By Mike Lushington
When I was a kid, back in the 1950's, marriage was understood to be the religious union of a man and a woman. primarily for the purpose of having legitimate children. This was in keeping with the fundamental teachings of Christianity, sanctified in the New Testament by the Parable of the Wedding Feast at Cana and in the teachings of Saint Paul. It had also taken on a legal implication in that the celebrants also had to obtain a civil licence, pay a fee, and have their marriage certificate registered. Whether a couple married as Roman Catholics or as followers of one of the Protestant denominations, the process was standard, and there was very little deviation from that standard. The concept of a "civil marriage" was synonymous with "living in sin" and the very few people who did so did not advertise their status.
Canada, at the end of the Second World War, was still a very parochial place in which to live. In Dartmouth, Nova Scotia, we had a "Colored Settlement" (as Black communities were called), there were a few Jewish and Chinese people who lived downtown - and that was about it for cultural diversity. Halifax was no different, nor was Saint John. The overwhelming percentage of the population was white, basically Anglo-Saxon, and Christian. I can remember a classmate in Grade four - a girl from Quebec who spoke French; she was treated as an exotic creature from some remote, almost unimaginable part of a world about which we knew very little and, truth be told, cared less.
How things have changed in the last fifty years.

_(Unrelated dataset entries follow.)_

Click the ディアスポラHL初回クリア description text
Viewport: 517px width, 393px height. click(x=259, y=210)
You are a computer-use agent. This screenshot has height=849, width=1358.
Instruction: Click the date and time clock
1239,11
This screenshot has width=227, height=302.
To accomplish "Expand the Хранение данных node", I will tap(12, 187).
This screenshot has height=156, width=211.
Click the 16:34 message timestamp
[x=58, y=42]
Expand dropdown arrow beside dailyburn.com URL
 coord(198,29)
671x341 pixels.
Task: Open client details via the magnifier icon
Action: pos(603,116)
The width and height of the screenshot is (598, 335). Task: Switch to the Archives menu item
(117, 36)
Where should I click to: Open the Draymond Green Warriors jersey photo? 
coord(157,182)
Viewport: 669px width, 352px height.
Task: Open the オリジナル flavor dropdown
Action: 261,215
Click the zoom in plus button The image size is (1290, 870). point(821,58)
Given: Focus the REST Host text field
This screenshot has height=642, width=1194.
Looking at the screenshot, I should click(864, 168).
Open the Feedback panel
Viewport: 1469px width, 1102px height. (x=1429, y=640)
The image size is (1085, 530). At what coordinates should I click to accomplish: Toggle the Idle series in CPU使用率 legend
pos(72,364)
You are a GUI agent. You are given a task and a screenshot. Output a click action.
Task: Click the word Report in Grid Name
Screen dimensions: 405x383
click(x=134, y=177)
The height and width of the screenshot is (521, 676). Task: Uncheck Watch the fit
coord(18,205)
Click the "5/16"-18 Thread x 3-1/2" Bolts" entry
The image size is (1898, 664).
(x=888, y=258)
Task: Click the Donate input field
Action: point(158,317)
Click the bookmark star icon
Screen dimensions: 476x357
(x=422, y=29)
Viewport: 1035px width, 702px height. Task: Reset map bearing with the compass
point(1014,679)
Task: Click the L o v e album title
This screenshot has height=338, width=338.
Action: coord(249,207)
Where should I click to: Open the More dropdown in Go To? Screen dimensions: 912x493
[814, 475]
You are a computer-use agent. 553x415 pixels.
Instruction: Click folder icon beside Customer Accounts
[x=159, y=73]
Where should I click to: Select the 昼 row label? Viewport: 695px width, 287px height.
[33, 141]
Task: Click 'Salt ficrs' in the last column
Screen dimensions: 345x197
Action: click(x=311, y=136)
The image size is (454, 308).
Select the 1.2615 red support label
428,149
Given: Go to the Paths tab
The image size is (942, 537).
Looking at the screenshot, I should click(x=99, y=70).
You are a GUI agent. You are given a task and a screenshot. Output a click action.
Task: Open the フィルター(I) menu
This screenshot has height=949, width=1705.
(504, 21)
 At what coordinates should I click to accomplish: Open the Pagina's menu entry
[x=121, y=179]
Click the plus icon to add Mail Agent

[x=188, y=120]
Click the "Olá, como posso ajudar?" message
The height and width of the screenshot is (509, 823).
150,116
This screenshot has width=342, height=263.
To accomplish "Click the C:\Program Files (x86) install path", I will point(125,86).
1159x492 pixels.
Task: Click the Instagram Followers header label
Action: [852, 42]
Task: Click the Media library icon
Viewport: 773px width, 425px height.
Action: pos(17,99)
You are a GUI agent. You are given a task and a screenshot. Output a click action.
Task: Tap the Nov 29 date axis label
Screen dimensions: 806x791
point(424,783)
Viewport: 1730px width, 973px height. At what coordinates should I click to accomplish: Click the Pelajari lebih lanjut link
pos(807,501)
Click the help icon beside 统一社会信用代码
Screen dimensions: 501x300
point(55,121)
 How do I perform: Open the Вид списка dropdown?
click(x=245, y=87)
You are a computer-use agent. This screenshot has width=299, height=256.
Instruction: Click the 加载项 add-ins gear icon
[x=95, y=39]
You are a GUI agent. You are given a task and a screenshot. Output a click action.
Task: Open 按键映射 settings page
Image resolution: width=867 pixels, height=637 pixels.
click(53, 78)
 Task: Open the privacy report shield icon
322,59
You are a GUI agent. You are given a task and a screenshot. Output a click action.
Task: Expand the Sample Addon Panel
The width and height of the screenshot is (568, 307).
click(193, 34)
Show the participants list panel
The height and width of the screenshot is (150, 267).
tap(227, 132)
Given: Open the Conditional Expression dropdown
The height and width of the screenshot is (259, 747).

This truth struck home recently as I grappled with my reactions to the Federal Government's decision to legitimize same-sex marriages.
From the outset, I realized that I had no particular objections to the concept.I have always, I think, been tolerant of other people's differences; all I have ever asked from anyone in this regard is that they extend to me the same rights to individual preferences and tastes as I have been prepared to extend to them.
In the past fifty years, Canada has become one of the most diverse, pluralistic societies on earth. We recognize as Canadian citizens people from every imaginable social, political, religious, and philosophic background. It is to our collective credit that we do so. But it does demand that we revise our thinking on a great many topics that at one time seemed so clearly and simply defined. Nowhere is this truer than in our concept of what marriage is.
As I see it, marriage has devolved into a civil, legal contract. People who wish to become legally married are primarily asking that their union be recognized by the state for the mutual protection of both partners and of their legatees. The government has the right to legalize such a relationship without passing moral judgement on any who request such legalization. Any moral judgement, any extension or retention of recognition, remains the prerogative of a church congregation, and this is within the jurisdiction of that body. Thus, for a homosexual couple to argue that they have a legal right to marry in Canada, as Canadian citizens, is one argument; to argue that they have those rights as members of a certain church is entirely different.
This has been a trying issue for many Canadians of my generation. It is to our credit as a nation of fair-minded and tolerant people that our government feels that it has the support of enough of us to take a step that is both courageous and controversial. No one, intellectual homosexuals among them, demands that everyone embrace such a decision. It is enough that we tolerate it, recognizing as we do that the right of an individual to be an individual is paramount, and to be able to practice that individuality with dignity is the mark of a mature, wise, and kind society.